The Linguistic Computing Laboratory (LCL) is part of the Computer Science Department of the Sapienza University of Rome. The group conducts state-of-the-art research in the area of Natural Language Processing.

The group aims at devising and developing algorithms and methods in the context of machine learning, pattern matching and recognition and natural language processing to solve problems related to automatic text understanding, construction, learning and population of ontologies, semantic text indexing and classification, query expansion, question answering, etc.

Research fields include:
  • Multilingual Word Sense Disambiguation and Induction
  • Multilingual Entity Linking
  • Broad and Deep Learning
  • Distributional semantic similarity
  • Ontology Learning and Population
  • Large-Scale Knowledge Acquisition
  • Semantic and Statistical Machine Translation
  • Semantic Information Retrieval
  • Social Network Analysis and Mining
Pre-Ph.D.+Ph.D. Position in Multilingual NLP (Semantic Parsing)

One pre-Ph.D. research position (with the possibility of starting a Ph.D. in 2018 on the same salary with a privileged track) in Natural Language Processing is open.

The position is part of a new 5-year ERC Consolidar Grant funded by the European Research Council (ERC) and headed by prof. Roberto Navigli, following the success of his MultiJEDI ERC Starting Grant (http://multijedi.org). The successful candidate will participate in a frontier research project aimed at designing and investigating novel neural network architectures for multilingual disambiguation and semantic parsing and will work in the vibrant environment of a leading and highly-active international research team comprising 3 faculty members, 1 post-doc and 6 Ph.D. students. The group has published dozens of papers in top-tier venues in the field of computational linguistics and artificial intelligence.

Interested students and collaborators in the research group have the option to interact with Babelscape, a Sapienza startup company founded by prof. Navigli which brings research in multilingual Natural Language Processing to the market and makes research projects, such as the award-winning BabelNet, sustainable in the long term. Babelscape is currently working for key players in different fields, including multinational companies, and national and international public bodies. Around 15 developers and researchers are working in the company.

REQUIREMENTS/QUALIFICATIONS

The successful candidate will work actively on new directions in deep learning and neural networks for multilingual lexical semantic tasks such as Word Sense Disambiguation, Entity Linking and semantic parsing in arbitrary languages, starting from successful approaches and resources for multilingual lexical semantics such as BabelNet (winner of the 2017 Artificial Intelligence prominent paper award), the Multilingual Wikipedia Bitaxonomy, SensEmbed, NASARI explicit and embedded vectors, state-of-the-art neural Word Sense Disambiguation and train-o-matic.

The candidate is expected to have:
  • a M.Sc. or equivalent in Computer Science, Computational Linguistics/NLP, Mathematics or related fields.
  • Good programming skills in Python and/or Java (there is the option to attend a Python/Java course at Sapienza on the first contract year).

----------------

• [What to do]:
- A) Count the lines of the entries below that contain the word "screenshot", treating case as significant, and give only the number.
- B) Pick up the Linguistic Computing Laboratory page after its last line and keep writing it.

[Raw records]
----------------

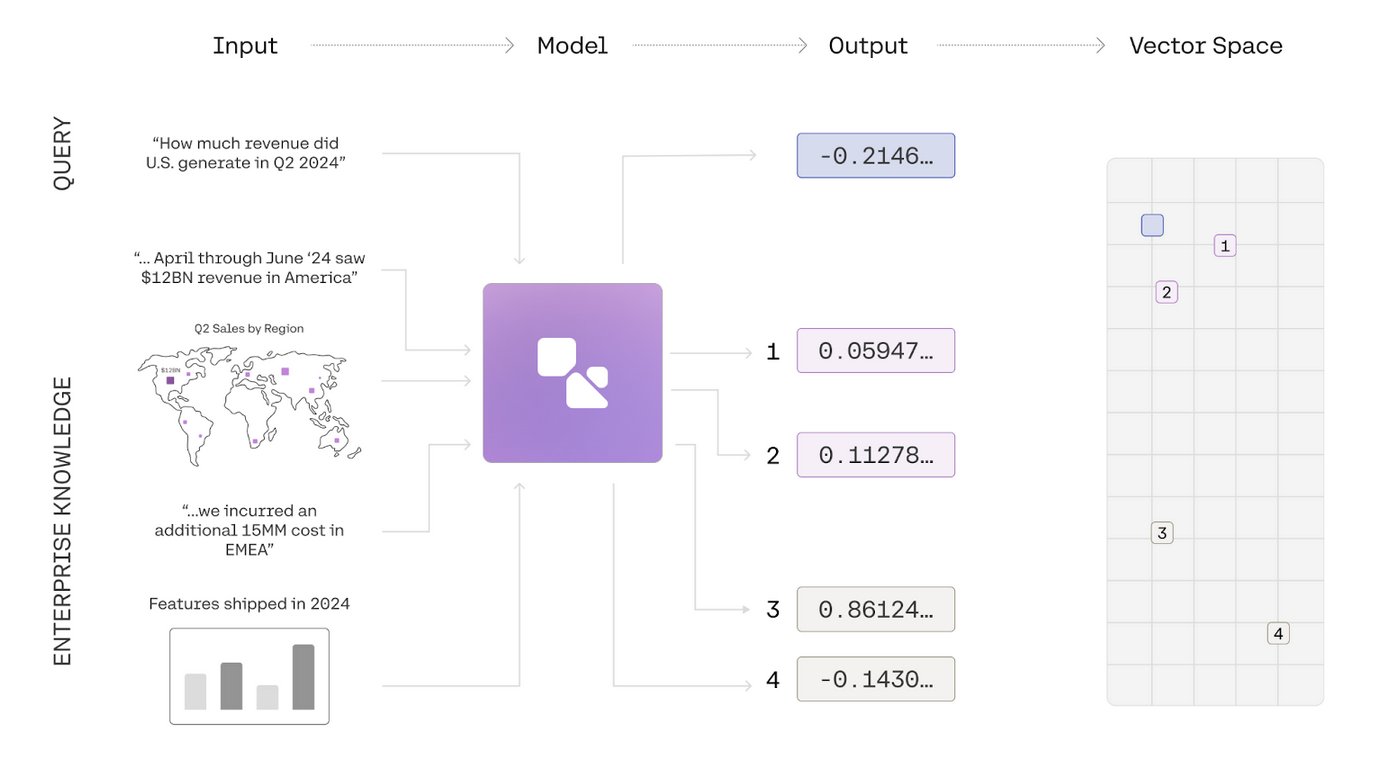Screen dimensions: 1386x758
Task: Select marker 1 in the vector space grid
Action: (x=1225, y=245)
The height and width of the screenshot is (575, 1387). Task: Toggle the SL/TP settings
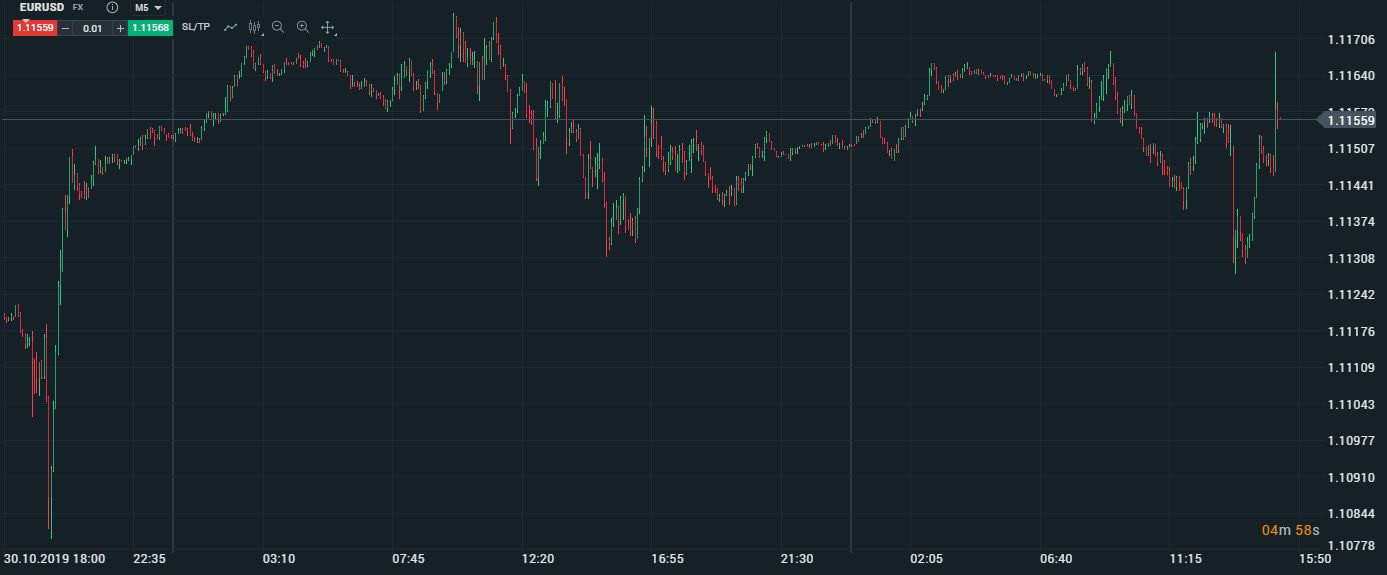(x=196, y=27)
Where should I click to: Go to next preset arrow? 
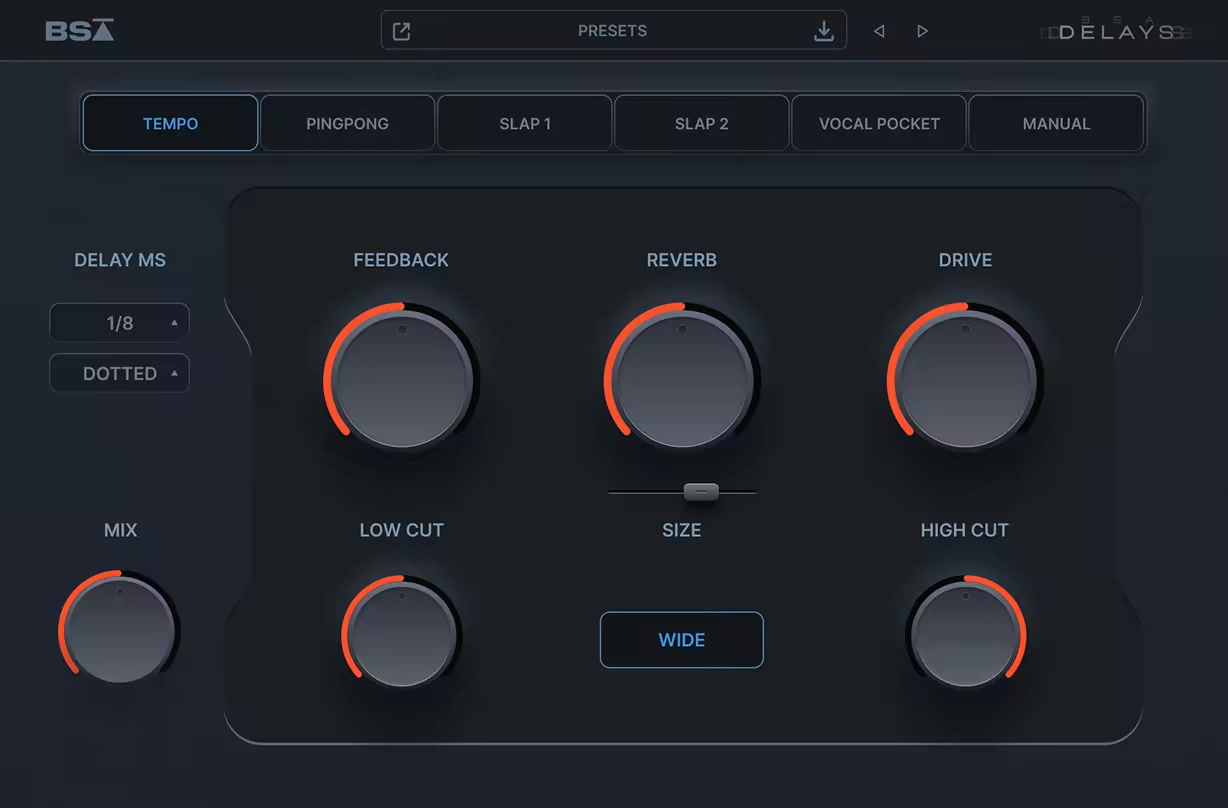[922, 31]
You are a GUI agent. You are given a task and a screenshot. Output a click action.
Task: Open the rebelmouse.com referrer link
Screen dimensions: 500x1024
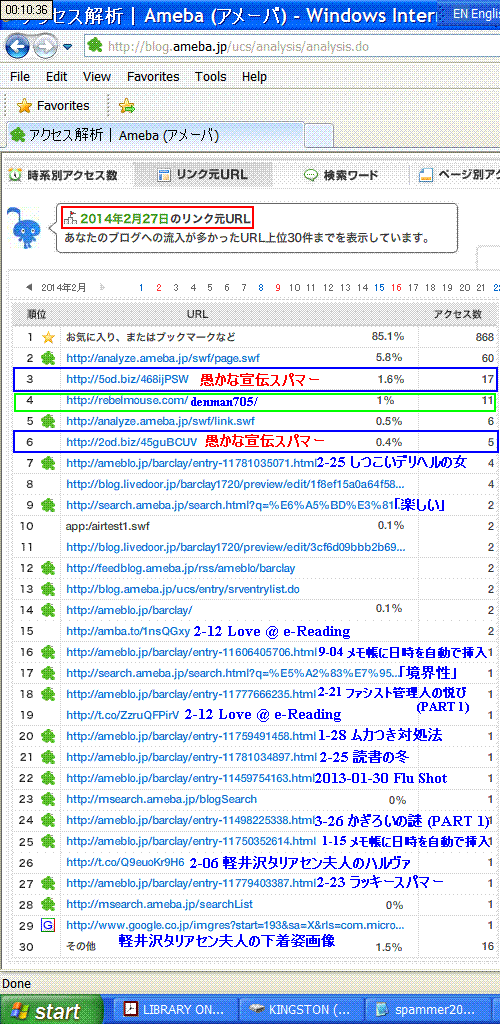coord(127,400)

----------------

• [Task results]:
- A) 2

- B)
  • Fluent English. Knowledge of other languages (especially Asian languages) is more than welcome. Knowledge of Italian is NOT a requirement.
  • Knowledge of current neural network models, especially recurrent neural networks such as LSTMs, and tools for neural networks (e.g. Tensorflow, Keras, Torch, Theano, etc.) is a plus.
  • Publications in Computational Linguistics, participation in summer schools and other experiences are a plus.
INFORMATION
  • Application deadline: early October 2017
  • Interviews will take place via Skype around the end of October/beginning of November
  • Starting date: as early as possible, ideally on December 1st, 2017
  • Duration: 1+3 years
  • Salary: 25000 euros per annum. Note that this type of research contract is exempt from taxes, while including social insurance (25000 euros per annum corresponds to around 1560 euros net per month).

HOW TO APPLY

Information can be requested by email to Roberto Navigli (navigli@di.uniroma1.it). The application requires a brief motivation letter, a detailed CV and contact details for up to three references. Please include the job reference [LCL1-2017] in the subject line.

Candidates attending EMNLP this week are welcome for an informal chat on the position.
ERC Consolidator Grant!

Prof. Roberto Navigli has been awarded a prestigious ERC Consolidator Grant in Computer Science and Informatics. Stay tuned for important updates and open positions!

NASARI and MultiWiBi in Artificial Intelligence

Two new Artificial Intelligence Journal articles from LCL: NASARI and MultiWiBi:

José Camacho Collados, Mohammad Taher Pilehvar and Roberto Navigli. Nasari: Integrating explicit knowledge and corpus statistics for a multilingual representation of concepts and entities. Artificial Intelligence (2016), volume 240, pages 36-64.

Tiziano Flati, Daniele Vannella, Tommaso Pasini and Roberto Navigli. MultiWiBi: The multilingual Wikipedia bitaxonomy project. Artificial Intelligence (2016), volume 241, pages 66-102.
ACL Tutorial 2016: Semantic Representations of Word Senses and Concepts

The LCL members José Camacho Collados, Ignacio Iacobacci, Roberto Navigli, and Mohammad Taher Pilehvar (currently at the University of Cambridge) will be presenting a tutorial on “Semantic Representations of Word Senses and Concepts” in Berlin at the ACL conference (August 7th, 2016).
José Camacho Collados received a prestigious Google PhD Fellowship!

We are proud to announce that José Camacho Collados has been awarded with the 2016 Google Fellowship in Natural Language Processing!
BabelNet 3.7 is now out!

We are happy to announce the release of a new version of BabelNet.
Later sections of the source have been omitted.